Professional freedom and voice
The UNESCO / ILO document, Recommendation Concerning the Status of Teachers, underscores the idea of education as a human right which depends on “the qualifications and ability of the teaching staff in general and on the human, pedagogical and technical qualities of the individual teachers”. The document is substantial, covering everything from ‘preparation for the profession’ to ‘teachers’ salaries’. Looking again at this 58 year old document, I was particularly interested in what it said under the heading of ‘professional freedom’:
61. The teaching profession should enjoy academic freedom in the discharge of professional duties. Since teachers are particularly qualified to judge the teaching aids and methods most suitable for their pupils, they should be given the essential role in the choice and the adaptation of teaching material, the selection of textbooks and the application of teaching methods, within the framework of approved programmes, and with the assistance of the educational authorities.
I am delighted to have been asked by colleagues at UNESCO to participate in a webinar as part of the World Teachers Day celebrations. The theme for the webinar is ‘teacher voice and lifelong learning’, a topic which is right up my street.
The idea of teacher voice could perhaps be inferred from the content of article 61 quoted above, but the 1966 recommendation said nothing specific about it. In the webinar, I will be putting forward the argument that prospects for improving educational provision anywhere in the world require teachers to be empowered as agents of change. This of course entails teachers being free to voice their concerns and propose actions based on their professional judgement. However, freedom to do this is not enough. It might be supposed that teachers simply need to be encouraged or given permission to speak up.

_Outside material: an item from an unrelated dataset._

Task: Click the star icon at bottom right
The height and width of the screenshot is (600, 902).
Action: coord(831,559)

Many school principals may say that they have ‘an open-door policy’ or that they have such a sunny disposition and a friendly leadership style that teachers feel free to contribute their ideas. They are of course kidding themselves. As my colleagues and I argue in our forthcoming book, what is actually required is enablement.
Flipping the system
Along with a colleague at Education International, I produced a report in 2015 under the title: ‘Teacher self-efficacy, voice and leadership: towards a policy framework for Education International’ (Bangs & Frost, 2015). Central to the argument we put forward in that report is the idea that teacher voice goes hand in hand with the exercise of leadership. In a subsequent chapter for the ‘Flip the System’ book (Evers & Knebers, 2015), we drew on the report for EI, but went into more detail about how teachers can be empowered and enabled.

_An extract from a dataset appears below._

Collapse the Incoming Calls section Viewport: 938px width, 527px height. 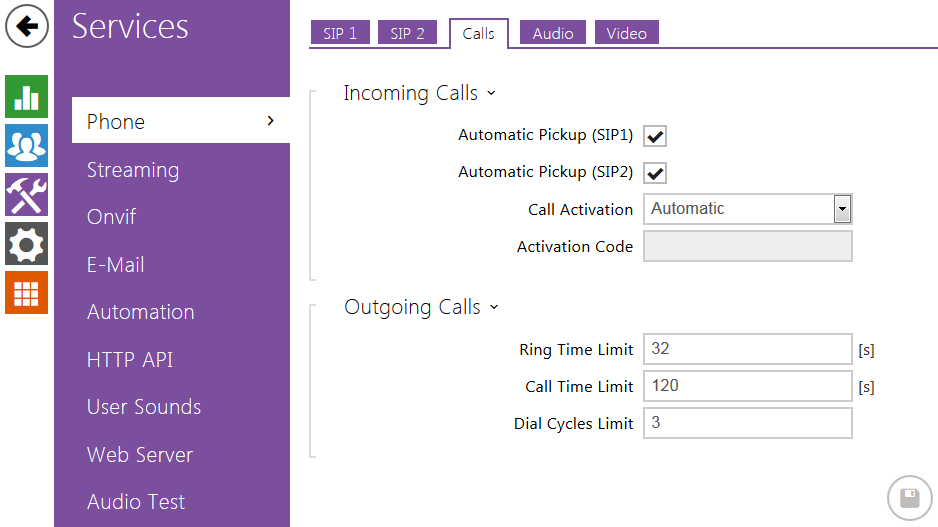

As the Global Teacher prize exemplifies, there will always be remarkable individuals who have the insight, confidence, ability and determination to transcend whatever circumstances they find themselves in and act to transform themselves and the systems in which they operate (GTP). This is to be celebrated of course, but I am rather more interested in the rest of the profession. The vast majority of teachers have so much to offer if only they could get the right kind of support. This is what was behind the title of a seminal book ‘Awakening the Sleeping Giant of Teacher Leadership’ (Katzenmeyer & Moller, 2001). In the UNESCO webinar I shall argue, as I have done many times before, that there is enormous scope for promoting a mode of teacher professionality in which teachers, regardless of their status, position or special abilities can be enabled to lead change.

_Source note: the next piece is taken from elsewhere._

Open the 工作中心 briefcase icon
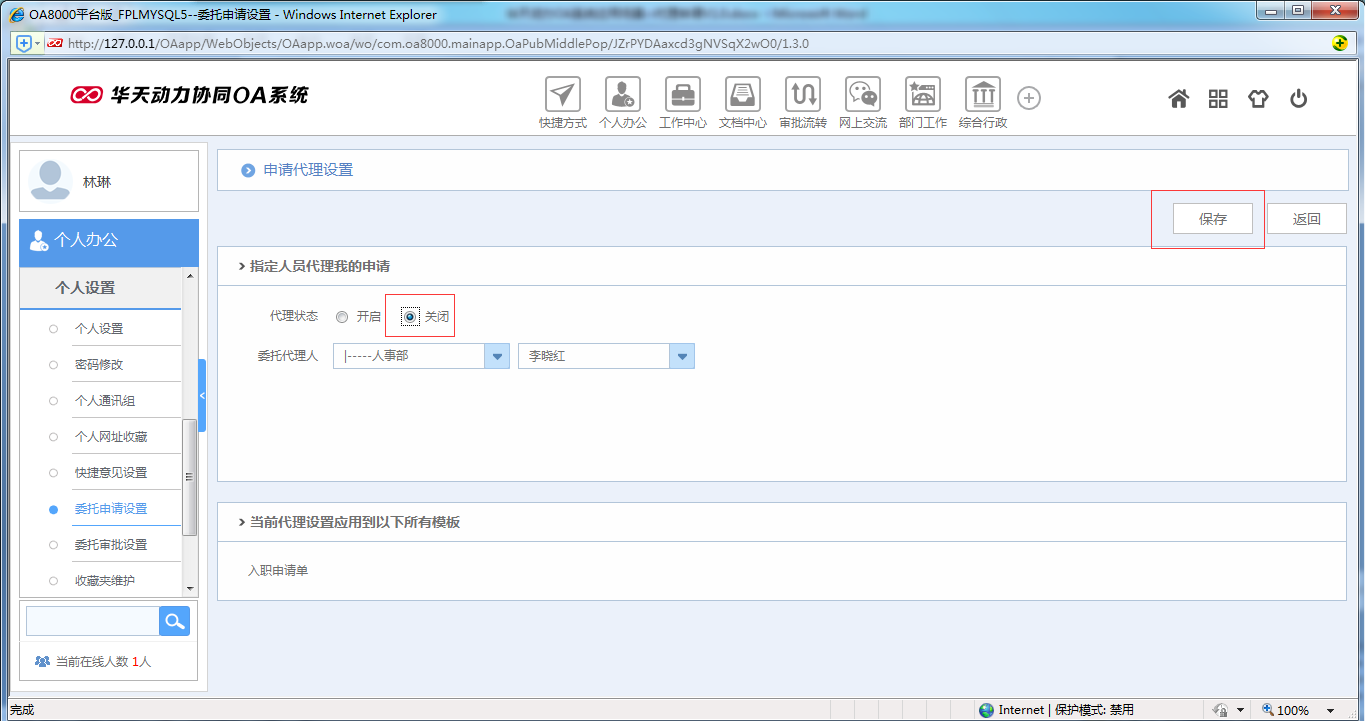Image resolution: width=1365 pixels, height=721 pixels. [683, 95]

Through our work with the International Teacher Leadership initiative, we developed the idea of ‘non-positional teacher leadership’.
(Teacher leadership) ….whereby teachers can clarify their values, develop personal
visions of improved practice and then act strategically to set in motion processes
where colleagues are drawn into activities such as self-evaluation and innovation.
This approach rests on the assumption that the enhancement of human agency within a culture of shared responsibility for reform and the outcomes for all students is essential for learning for all members of learning communities.
In the UNESCO webinar I shall make the argument that ‘voice’ has to go beyond mere consultation or participation in decision making processes. It has to be more proactive than that. I shall stress the need to create structures of support designed to explicitly enable all teachers to exercise leadership, working with their colleagues to bring them along on the journey of change. If we want both to extend educational provision and improve its quality, teachers’ voices have to be heard and this can be achieved by empowering and enabling teachers, all teachers, to become effective agents of change. This way, it isn’t about teachers being heard and then hoping to see action taken by those in authority or positions of influence. No, it’s about teachers’ voice being integral to their own change making.